Outside the main dining area, a grab-and-go, a retail bakery and a late night café offer extended, between-daypart service to the large administrative and student population that frequents the community center all day long and outside of regular dining room hours.
Behind the scenes, the new facility also houses a new central commissary kitchen equipped with a full-scale bakery and cook-chill center that operates in a tight, HACCP-controlled environment.
The Center for Community building will be entirely financed through bonds that will be repaid from campus parking fees, housing and dining revenue and private fundraising.

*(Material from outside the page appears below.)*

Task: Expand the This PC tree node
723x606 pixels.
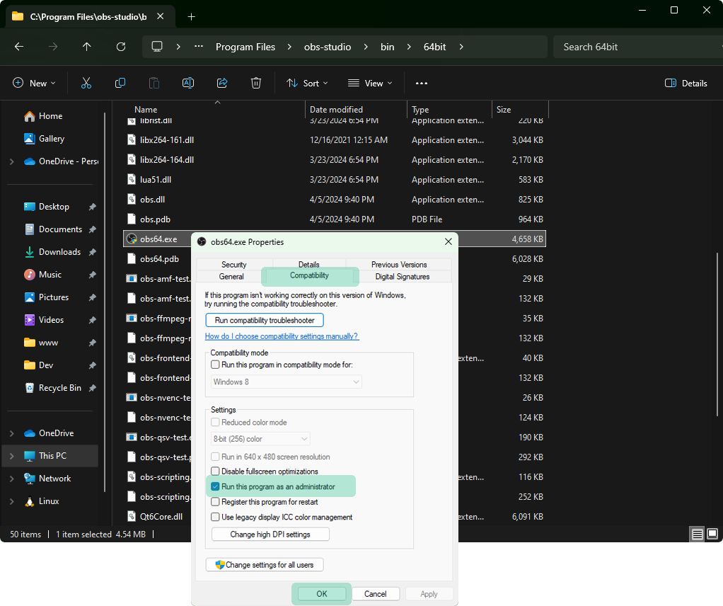Action: (11, 456)
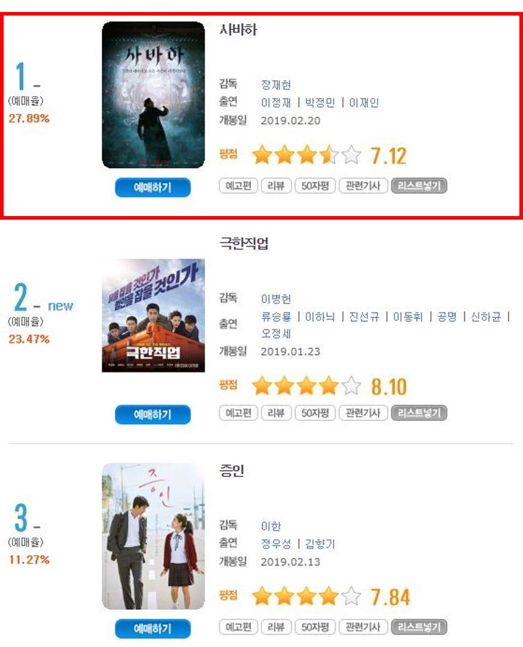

Raising standards and driving efficiencies
According to Dining's Facilities Coordinator Juergen Friese, who worked with Executive Chef Kerry Paterson as project manager for the new facility, the center was outfitted with nearly $6 mllion in equipment, most of it new.
Friese, originally trained as a chef in Germany, says the facility is outfitted with numerous features to facilitate quality and food safety. For example, storage coolers are located near most stations to ensure restocking ingredients are kept fresh and conveniently available. Cooler doors automatically log temperatures and an RFID (radio frequency identification) system logs the location of individual pans and items when they are thermally scanned.

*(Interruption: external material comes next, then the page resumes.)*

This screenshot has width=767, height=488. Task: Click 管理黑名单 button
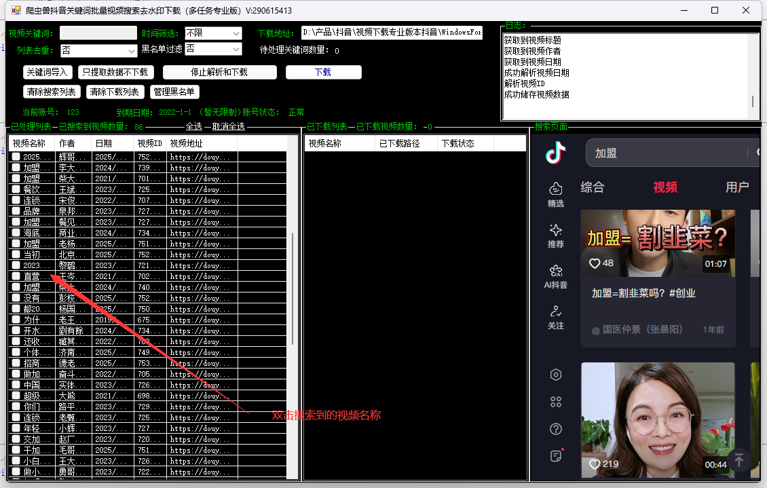(x=175, y=92)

In addition to cook-chill production, the center creates bulk sous vide items (for example, cooking the shredded pork used in the Latino station in an extended, overnight cycle). Its climate-controlled processing room produces almost a ton of fresh cut fruit and vegetables a day and all the sliced cheese and deli meat used across the campus.
Executing a master plan
At first glance, it would be easy to assume that the C4C is one more example of the kind of upgraded dining venue that has transformed the look of college dining in the past decade.
A closer look shows that the operational efficiencies the dining hall makes possible helped justify the investment it represents. And both its culinary and financial results are built upon a program vision and plan that have been in the works for many years.

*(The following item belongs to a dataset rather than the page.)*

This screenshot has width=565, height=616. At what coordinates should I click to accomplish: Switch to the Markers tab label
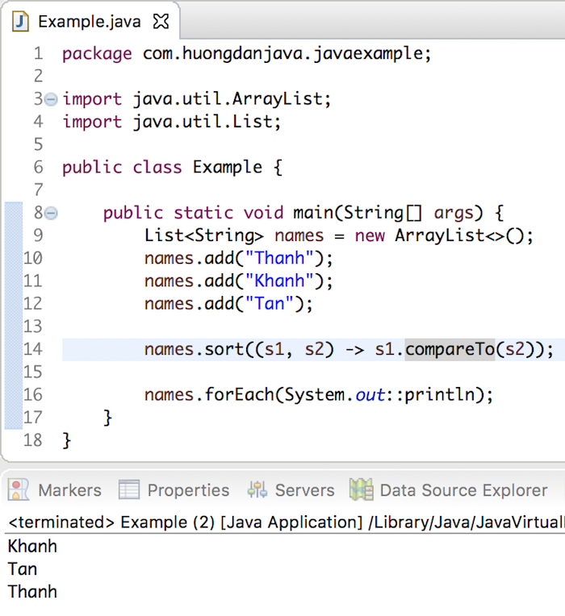tap(69, 490)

THE WOW WALL. LCD displays are prominently used throughout the C4C dining hall, as with this animated, 200 sq.ft. “Wow Wall” mounted above its entrance. At right, an outdoor dining area with views of the nearby Flatiron mountains.
First initiated under former dining director Kambiz Khalili nearly a decade ago, its multiple goals included long term upgrades to the campus dining facilities, significant cultivation of departmental culinary talent and culture and a broad look at improving operational efficiencies throughout CU-Boulder's dining operations. Those ideas eventually undergirded a master plan that took broad aim at everything from on-campus redistribution logistics to procurement practices, food production and labor utilization.
It was Khalili who hired Beckstrom as assistant director in 2004, tasking her first with a series of in-depth analyses of many of these areas. Beckstrom was promoted to the director's role in early 2007 when Khalili became executive director of housing and dining.
Beckstrom came to campus dining via a roundabout route, after attending the University of Nebraska for an undergraduate degree in business and later earning her MBA at Pepperdine. She'd started in foodservice at 17, cooking in a retirement home. Before taking the job at Boulder, her career in foodservice management included stints in hospital foodservice, a Meals on Wheels program, hotel catering, retail foodservice, and several years as a nutrition director in a southern California school district.
“Kambiz gave me a strong team and very strong mentoring,” Beckstrom says, adding that it was clear from the beginning that the department was focused on driving change.
“One of my first assignments was to work with Mike Knapp, our procurement coordinator, on a re-engineering study of our procurement process and the truck fleet we use to redistribute food from our warehouse,” she remembers. “The campus is restricted in terms of large truck access and we knew there were savings to be had from better logistics.”